C. Sistem Pertahanan Tubuh

Sistem pertahanan tubuh pada ikan dipengaruhi oleh kondisi anatomis, fisiologis, spesies, umur, berat badan, dan lingkungan luar sehingga memungkinkan adanya tingkatan yang berbeda-beda (Schaperclaus, 1992). Sistem pertahanan tubuh ikan terdiri dari dua macam, yaitu sistem pertahanan nonspesifik dan spesifik (Davies, 1997).

1. Sistem Pertahanan Nonspesifik

Sistem pertahanan nonspesifik berfungsi untuk melawan segala jenis patogen, bersifat permanen, diturunkan kepada anakannya, dan tidak perlu adanya rangsangan (Schaperclaus, 1992). Pada ikan, pertahanan pertama untuk melawan patogen terdapat pada permukaan tubuh. Secara fisik, daerah permukaan tubuh dapat menghambat masuknya patogen ke dalam tubuh ikan (Atlas, 1997) meliputi mukus, kulit, insang, dan saluran gastrointestinal (Ellis, 1989). Sistem pertahanan nonspesifik kimiawi meliputi komponen-komponen dalam serum darah yang berfungsi menghambat pertumbuhan mikrobia. Komponen-komponen tersebut adalah komplemen, C-reaktif protein (CRP), interferon, lisozim, transferin, antiprotease (Ingram, 1980; Ellis, 1988; Ellis, 1989), dan asam (Schaperclaus, 1992; Atlas, 1997). Sistem pertahanan nonspesifik menggunakan mekanisme efektor seluler berupa aktivitas fagositosis yang melibatkan sel-sel organ dan sel motil. Sel-sel organ meliputi sel jaringan penghubung (fibroblast), jaringan lymphoid dari saluran pencernaan, sel reticuloendothelial, sel dinding kapiler, dan jaringan monosit. Sel motil terdiri atas makrofag, leukosit nongranular (monosit

(6)

dan limfosit), dan leukosit granular (neutrofil, eosinofil, dan basofil) (Ingram, 1980; Schaperclaus, 1982).
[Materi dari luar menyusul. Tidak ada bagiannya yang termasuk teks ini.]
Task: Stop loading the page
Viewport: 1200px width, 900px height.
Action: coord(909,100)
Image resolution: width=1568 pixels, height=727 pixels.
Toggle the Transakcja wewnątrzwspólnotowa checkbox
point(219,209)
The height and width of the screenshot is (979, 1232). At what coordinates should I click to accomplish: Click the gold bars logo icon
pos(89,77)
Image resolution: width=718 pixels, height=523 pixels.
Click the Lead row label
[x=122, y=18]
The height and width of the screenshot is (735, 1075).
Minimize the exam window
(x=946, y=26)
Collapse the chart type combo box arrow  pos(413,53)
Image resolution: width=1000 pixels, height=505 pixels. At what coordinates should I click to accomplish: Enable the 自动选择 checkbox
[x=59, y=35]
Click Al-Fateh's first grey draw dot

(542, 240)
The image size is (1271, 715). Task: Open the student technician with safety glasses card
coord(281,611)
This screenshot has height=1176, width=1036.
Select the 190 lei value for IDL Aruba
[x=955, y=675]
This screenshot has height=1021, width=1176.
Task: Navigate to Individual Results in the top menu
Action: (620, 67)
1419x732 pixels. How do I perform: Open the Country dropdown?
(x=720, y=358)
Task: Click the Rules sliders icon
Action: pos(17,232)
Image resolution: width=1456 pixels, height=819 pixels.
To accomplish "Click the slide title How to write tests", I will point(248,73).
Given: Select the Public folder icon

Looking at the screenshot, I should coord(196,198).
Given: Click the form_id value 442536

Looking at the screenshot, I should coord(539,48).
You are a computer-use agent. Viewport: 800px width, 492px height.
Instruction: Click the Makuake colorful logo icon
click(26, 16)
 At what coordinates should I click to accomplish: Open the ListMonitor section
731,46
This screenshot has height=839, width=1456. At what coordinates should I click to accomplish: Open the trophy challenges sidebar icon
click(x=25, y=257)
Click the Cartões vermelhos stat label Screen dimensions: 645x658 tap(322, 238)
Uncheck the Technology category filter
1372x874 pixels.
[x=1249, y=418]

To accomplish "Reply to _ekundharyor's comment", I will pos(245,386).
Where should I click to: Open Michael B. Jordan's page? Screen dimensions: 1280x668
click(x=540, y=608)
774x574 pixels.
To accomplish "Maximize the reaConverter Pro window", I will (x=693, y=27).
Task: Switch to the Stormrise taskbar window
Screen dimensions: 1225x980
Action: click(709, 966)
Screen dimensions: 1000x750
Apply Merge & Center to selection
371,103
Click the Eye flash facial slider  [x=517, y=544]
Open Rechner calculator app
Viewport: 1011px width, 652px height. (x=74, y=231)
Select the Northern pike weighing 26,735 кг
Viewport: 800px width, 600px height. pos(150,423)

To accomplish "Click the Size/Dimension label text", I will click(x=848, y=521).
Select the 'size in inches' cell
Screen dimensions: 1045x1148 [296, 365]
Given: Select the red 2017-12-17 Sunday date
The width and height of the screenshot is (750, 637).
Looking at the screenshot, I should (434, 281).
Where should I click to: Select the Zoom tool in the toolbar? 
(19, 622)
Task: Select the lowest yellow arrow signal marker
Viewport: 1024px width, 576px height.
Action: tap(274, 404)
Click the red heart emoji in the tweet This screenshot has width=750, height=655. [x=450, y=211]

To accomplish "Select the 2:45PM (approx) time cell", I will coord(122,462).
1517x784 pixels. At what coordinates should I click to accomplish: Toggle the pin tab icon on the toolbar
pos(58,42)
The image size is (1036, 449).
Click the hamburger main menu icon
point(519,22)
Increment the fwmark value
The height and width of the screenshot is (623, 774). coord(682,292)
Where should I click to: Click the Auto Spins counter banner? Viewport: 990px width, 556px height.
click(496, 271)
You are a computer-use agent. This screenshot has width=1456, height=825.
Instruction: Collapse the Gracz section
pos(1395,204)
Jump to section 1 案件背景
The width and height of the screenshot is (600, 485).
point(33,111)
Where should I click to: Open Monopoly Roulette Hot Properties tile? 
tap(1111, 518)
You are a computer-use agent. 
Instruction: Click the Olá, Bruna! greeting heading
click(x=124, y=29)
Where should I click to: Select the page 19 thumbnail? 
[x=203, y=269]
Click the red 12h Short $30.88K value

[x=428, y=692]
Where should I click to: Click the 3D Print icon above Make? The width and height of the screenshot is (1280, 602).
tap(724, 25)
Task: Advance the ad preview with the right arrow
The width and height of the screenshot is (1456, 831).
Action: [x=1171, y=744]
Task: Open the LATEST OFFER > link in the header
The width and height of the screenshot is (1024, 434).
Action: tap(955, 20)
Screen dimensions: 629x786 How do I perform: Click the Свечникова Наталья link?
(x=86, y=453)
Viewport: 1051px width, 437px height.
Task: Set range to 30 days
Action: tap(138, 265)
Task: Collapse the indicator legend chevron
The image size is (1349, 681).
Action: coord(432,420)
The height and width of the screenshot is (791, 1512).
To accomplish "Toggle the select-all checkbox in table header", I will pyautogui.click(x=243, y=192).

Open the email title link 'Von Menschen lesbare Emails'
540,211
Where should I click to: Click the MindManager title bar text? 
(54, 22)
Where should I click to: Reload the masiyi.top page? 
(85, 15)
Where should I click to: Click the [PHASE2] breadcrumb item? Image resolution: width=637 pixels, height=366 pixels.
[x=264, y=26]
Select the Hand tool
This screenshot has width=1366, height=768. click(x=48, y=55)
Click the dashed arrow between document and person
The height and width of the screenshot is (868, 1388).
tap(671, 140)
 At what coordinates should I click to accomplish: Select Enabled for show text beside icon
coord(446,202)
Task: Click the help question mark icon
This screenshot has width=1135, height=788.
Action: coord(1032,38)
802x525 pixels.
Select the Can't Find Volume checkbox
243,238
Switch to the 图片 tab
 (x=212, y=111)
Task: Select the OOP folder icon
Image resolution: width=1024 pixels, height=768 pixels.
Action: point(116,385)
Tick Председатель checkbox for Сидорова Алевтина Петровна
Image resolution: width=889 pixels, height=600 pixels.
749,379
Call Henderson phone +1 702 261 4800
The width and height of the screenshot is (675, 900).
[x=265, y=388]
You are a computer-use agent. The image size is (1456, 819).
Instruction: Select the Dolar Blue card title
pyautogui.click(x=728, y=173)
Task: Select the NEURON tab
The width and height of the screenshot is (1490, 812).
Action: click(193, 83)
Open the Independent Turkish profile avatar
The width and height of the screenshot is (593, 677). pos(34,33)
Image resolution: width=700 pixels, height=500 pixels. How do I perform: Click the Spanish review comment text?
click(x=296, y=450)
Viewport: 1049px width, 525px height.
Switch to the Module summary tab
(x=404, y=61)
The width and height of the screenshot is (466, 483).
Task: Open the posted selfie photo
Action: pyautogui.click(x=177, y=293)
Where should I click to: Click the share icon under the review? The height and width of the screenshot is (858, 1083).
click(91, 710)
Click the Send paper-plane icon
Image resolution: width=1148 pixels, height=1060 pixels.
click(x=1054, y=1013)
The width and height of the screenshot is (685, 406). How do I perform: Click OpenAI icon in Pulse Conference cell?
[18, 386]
2. Sistem Pertahanan Spesifik

Sistem pertahanan spesifik berfungsi untuk mempertahankan diri terhadap penyakit tertentu dan pembentukannya memerlukan rangsangan terlebih dahulu. Rangsangan dapat terjadi secara alami dan buatan atau dengan vaksinasi (Ellis, 1989). Sistem pertahanan spesifik terdiri atas dua macam, yaitu sistem pertahanan seluler atau cell mediated immunity (CMI) dan sistem pertahanan humoral (produksi antibodi) (Ellis, 1988; Noble & Noble, 1989). Sistem pertahanan seluler dihasilkan oleh aktivitas limfosit yang disebut sel-sel T, yang berlangsung dalam kelenjar timus. Bila terjadi kontak dengan antigen spesifik, sel-sel T berdiferensiasi menjadi sel-sel yang mampu mengadakan interaksi langsung dengan sel atau jaringan asing dan kemudian merusaknya. Oleh karena itu, sel-sel T disebut sel pembunuh. Fungsi sel pembunuh ditingkatkan melalui kontak langsung antara sel-sel T efektor dengan membran permukaan sel sasaran, atau melalui pelepasan mediator yang bersifat larut nonspesifik dan nonantibodi yang disebut lymphokines (Noble & Noble, 1989).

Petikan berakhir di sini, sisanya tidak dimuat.